Honey MesquiteProsopis glandulosa Torr.

Whole plant

Family : Fabaceae

Longevity : Perennial

Origin : Native

Season : Warm

Honey mesquite is a thorny tree ten to thirty feet in height. It invades all soils of the South Texas Plains and the Edwards Plateau. The leaves are bipinnate with two pairs of pinnae and 12 to 20 leaflets. The yellowish green flowers are found on small stalks and bloom from April to September. The seed pods are an important source of food for insects, livestock, deer, birds and small mammals. However, the seeds can be toxic in large quantities.
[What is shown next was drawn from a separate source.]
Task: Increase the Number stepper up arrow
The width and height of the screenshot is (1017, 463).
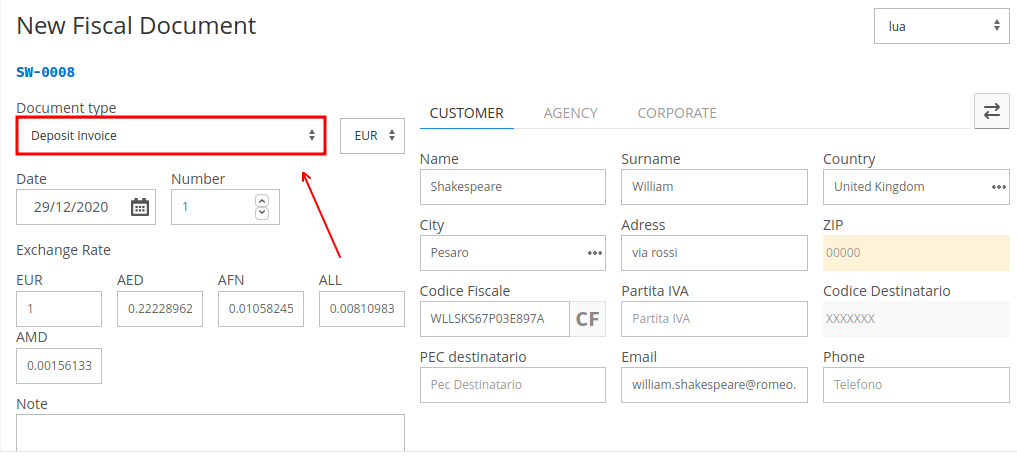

Honey mesquite also provides cover for birds and small mammals. Native Americans used the seeds for bread and alcohol. A black dye or a cement for pottery can be generated from mesquite and the gum from bark was eaten as candy or dissolved in water for dysentery, wound or scratchy throat treatment. The wood is good for furniture, firewood, flooring or posts. It is insect and disease tolerant and can be used as an ornamental shrub or in landscaping designs. Mesquite can be managed using various herbicides. Mesquite beans can be toxic if a primary food source for cattle and goats. Symptoms of disease include loss of appetite, rapid weight loss, bulging eyes, and death.